---------- DATASET

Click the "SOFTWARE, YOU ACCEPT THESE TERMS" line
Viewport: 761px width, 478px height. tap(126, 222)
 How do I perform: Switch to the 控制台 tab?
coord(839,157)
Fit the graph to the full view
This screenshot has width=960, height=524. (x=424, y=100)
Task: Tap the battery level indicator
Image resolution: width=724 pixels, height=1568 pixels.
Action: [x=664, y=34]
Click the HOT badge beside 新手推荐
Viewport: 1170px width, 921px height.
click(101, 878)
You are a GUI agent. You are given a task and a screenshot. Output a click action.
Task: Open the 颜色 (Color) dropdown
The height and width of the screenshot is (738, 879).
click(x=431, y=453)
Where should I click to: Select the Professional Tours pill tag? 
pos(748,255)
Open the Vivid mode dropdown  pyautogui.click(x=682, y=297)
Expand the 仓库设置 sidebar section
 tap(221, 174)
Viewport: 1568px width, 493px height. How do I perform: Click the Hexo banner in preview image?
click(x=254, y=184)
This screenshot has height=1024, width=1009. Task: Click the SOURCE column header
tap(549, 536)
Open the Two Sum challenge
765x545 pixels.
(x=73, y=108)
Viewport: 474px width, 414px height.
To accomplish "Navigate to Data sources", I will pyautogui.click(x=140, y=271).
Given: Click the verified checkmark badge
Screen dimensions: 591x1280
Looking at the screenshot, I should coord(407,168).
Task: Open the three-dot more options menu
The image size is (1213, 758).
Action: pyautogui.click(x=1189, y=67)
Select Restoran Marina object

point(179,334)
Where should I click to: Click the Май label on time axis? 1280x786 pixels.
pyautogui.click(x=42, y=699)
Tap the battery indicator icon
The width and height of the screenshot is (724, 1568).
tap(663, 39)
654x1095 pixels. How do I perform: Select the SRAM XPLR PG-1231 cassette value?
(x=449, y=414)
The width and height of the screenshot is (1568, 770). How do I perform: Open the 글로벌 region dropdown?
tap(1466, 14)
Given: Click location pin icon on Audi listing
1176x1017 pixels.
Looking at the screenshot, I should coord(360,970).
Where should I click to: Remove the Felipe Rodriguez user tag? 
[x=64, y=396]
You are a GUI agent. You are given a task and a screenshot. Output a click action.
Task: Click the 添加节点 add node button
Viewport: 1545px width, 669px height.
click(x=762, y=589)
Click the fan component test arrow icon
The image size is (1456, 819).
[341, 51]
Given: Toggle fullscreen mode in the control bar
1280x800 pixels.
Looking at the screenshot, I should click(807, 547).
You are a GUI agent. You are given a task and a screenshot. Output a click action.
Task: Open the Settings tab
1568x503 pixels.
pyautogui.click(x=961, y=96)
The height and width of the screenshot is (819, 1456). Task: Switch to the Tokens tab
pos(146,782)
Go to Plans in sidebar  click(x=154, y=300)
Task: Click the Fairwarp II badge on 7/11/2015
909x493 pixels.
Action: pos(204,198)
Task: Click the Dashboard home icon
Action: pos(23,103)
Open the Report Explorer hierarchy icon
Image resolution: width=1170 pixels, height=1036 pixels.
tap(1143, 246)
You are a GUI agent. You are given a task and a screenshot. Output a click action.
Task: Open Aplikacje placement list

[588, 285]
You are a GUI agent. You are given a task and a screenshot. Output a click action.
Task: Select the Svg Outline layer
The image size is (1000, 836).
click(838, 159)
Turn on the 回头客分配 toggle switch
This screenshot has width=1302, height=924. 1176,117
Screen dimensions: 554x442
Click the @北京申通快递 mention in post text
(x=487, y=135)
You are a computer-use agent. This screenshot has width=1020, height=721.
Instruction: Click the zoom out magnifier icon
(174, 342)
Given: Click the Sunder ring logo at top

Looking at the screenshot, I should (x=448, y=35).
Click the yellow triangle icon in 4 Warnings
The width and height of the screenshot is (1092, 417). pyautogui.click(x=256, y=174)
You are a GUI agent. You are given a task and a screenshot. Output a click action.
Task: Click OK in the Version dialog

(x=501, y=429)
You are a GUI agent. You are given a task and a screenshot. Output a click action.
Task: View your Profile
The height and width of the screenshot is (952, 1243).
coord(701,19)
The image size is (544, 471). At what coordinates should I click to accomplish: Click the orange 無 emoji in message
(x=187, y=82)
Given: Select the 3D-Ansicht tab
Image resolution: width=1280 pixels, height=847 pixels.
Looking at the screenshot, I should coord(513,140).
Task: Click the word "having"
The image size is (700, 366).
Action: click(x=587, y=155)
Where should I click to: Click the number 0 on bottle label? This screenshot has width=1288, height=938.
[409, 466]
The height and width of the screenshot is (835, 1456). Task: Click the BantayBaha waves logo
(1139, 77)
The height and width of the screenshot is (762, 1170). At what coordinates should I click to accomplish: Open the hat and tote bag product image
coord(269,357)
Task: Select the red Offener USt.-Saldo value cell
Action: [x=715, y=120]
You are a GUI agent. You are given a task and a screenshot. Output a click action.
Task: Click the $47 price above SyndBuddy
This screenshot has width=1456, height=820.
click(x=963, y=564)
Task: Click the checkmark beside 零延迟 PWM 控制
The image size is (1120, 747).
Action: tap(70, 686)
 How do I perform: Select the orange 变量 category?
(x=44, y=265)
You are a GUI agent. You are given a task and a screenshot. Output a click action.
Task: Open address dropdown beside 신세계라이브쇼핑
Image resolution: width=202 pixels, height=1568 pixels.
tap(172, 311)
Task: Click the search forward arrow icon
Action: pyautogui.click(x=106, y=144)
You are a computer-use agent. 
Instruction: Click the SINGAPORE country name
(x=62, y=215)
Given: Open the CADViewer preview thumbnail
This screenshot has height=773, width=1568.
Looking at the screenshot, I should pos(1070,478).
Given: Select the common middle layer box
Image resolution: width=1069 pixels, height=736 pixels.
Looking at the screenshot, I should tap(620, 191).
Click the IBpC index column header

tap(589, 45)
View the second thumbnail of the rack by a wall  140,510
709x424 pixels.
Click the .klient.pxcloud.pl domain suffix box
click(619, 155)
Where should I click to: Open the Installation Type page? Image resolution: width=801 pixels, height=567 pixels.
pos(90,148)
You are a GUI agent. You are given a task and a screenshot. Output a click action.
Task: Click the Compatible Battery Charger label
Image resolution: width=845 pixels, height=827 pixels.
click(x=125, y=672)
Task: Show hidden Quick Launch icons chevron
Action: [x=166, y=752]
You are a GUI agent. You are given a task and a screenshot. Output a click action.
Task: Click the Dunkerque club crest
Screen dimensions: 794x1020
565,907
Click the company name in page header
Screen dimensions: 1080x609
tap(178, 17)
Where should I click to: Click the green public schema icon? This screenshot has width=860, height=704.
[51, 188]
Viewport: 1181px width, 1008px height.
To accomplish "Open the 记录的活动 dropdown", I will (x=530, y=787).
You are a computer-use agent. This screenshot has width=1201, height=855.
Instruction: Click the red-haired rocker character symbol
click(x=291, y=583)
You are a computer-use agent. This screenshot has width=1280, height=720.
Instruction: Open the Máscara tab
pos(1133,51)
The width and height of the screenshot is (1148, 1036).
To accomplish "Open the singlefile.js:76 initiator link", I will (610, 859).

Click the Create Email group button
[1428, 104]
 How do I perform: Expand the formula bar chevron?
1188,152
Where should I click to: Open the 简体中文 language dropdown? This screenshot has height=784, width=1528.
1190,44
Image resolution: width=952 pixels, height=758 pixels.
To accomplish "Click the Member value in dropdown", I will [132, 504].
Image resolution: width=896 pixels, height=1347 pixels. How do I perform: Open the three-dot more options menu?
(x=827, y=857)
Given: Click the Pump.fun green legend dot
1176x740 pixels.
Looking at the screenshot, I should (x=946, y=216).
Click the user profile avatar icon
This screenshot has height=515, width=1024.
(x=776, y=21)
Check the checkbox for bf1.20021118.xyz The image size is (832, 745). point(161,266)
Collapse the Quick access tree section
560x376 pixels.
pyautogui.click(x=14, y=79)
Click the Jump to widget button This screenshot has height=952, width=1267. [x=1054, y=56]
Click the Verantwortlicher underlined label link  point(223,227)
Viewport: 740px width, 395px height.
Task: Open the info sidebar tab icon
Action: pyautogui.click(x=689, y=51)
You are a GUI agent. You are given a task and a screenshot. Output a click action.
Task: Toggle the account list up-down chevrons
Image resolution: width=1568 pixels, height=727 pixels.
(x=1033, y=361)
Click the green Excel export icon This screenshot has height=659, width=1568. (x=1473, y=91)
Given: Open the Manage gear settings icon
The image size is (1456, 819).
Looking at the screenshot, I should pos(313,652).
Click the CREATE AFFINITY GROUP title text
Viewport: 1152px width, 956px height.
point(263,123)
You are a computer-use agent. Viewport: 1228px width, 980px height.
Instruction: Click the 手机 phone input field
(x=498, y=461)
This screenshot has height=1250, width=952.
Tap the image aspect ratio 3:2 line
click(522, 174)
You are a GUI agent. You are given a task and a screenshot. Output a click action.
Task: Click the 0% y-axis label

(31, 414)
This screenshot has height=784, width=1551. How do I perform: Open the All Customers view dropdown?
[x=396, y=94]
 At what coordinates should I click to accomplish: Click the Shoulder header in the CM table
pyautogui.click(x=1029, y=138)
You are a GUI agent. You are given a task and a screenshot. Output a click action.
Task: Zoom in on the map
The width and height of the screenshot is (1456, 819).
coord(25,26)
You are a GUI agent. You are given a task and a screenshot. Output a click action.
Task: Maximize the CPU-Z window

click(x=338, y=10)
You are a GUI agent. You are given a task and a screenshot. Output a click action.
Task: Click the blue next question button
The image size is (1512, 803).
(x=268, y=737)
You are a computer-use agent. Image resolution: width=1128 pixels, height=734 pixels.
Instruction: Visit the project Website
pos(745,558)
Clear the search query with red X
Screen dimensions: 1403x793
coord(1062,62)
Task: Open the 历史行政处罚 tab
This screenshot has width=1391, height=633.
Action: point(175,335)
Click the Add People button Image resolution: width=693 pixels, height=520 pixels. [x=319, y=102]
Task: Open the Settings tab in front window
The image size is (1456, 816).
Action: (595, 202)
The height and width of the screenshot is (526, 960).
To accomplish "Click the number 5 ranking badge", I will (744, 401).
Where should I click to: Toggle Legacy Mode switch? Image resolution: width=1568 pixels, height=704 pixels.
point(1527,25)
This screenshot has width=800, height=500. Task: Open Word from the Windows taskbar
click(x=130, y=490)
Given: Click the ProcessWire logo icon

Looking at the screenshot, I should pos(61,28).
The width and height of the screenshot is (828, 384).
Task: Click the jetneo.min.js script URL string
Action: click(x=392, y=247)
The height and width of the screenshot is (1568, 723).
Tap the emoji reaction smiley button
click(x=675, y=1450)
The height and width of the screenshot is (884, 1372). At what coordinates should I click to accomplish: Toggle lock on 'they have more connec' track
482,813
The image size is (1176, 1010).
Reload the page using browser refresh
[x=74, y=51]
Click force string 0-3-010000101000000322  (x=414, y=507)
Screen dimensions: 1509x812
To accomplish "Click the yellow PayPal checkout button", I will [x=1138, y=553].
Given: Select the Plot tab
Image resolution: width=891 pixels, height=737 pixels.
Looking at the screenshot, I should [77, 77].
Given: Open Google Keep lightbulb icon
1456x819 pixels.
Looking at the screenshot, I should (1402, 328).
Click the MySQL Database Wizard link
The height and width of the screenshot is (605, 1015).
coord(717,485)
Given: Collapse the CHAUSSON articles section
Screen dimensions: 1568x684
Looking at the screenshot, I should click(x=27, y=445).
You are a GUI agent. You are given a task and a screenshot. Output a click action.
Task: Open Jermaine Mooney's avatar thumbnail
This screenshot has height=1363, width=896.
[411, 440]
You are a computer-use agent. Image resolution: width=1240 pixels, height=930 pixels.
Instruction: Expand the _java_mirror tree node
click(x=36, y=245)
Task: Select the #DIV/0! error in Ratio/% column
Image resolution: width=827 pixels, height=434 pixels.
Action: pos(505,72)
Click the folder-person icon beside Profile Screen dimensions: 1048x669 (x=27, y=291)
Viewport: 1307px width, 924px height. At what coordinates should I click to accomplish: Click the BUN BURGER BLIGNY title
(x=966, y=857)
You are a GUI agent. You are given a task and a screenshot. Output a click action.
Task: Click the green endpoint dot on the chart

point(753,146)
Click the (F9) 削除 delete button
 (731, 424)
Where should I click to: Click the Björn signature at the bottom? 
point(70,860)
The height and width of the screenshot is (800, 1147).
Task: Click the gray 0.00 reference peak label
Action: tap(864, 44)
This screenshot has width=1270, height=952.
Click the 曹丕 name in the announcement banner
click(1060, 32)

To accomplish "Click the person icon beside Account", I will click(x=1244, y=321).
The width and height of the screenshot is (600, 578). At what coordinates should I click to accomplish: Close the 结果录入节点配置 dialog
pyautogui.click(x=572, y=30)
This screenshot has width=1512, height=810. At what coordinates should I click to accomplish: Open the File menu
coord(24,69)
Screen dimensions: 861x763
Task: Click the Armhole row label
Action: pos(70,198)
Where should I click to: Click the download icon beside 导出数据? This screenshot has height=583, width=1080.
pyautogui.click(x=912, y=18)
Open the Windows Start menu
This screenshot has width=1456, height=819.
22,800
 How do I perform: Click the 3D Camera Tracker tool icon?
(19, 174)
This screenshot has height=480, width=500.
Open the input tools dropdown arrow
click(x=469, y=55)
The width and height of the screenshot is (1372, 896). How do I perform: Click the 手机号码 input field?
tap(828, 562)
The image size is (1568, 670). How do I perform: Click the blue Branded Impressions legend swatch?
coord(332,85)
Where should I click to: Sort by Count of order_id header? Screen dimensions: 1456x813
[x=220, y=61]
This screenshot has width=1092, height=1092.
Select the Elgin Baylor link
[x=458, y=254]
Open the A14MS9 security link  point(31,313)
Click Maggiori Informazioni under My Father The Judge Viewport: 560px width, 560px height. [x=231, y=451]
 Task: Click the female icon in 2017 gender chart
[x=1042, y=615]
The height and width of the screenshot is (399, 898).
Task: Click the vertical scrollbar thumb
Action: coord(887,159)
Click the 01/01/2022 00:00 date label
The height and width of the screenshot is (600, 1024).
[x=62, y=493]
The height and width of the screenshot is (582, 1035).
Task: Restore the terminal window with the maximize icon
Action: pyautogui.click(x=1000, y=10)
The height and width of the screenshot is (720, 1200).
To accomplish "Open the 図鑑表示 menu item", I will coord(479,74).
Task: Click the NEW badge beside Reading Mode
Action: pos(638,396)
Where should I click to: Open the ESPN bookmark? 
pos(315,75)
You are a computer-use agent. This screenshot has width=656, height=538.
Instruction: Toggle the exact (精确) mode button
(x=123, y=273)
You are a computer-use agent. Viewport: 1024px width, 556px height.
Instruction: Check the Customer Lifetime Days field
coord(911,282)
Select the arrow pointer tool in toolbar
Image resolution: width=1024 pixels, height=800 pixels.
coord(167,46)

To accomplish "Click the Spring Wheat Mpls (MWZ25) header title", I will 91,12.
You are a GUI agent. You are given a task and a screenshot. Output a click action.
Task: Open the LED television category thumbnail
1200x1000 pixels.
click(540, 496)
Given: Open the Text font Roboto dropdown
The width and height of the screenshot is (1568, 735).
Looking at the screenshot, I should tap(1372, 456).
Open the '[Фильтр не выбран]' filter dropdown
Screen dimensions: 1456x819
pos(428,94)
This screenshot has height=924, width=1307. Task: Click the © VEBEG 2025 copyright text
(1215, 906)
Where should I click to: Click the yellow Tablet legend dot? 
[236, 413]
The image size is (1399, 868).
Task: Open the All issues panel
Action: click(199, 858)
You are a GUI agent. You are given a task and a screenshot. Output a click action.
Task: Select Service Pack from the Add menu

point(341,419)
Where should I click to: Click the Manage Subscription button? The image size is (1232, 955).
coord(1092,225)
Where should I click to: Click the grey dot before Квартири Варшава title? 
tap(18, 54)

--------------------

EXERCISE INSTRUCTIONS: Rewrite the lines from the one containing "You are a computer-use agent. Image resolution: width=1240" to the one containing "Click the folder-person" as a Markdown table with the columns Row and Line. Omit blank lines.

PROBLEM SOLUTION:
| Row | Line |
|---|---|
| 1 | You are a computer-use agent. Image resolution: width=1240 pixels, height=930 pixels. |
| 2 | Instruction: Expand the _java_mirror tree node |
| 3 | click(x=36, y=245) |
| 4 | Task: Select the #DIV/0! error in Ratio/% column |
| 5 | Image resolution: width=827 pixels, height=434 pixels. |
| 6 | Action: pos(505,72) |
| 7 | Click the folder-person icon beside Profile Screen dimensions: 1048x669 (x=27, y=291) |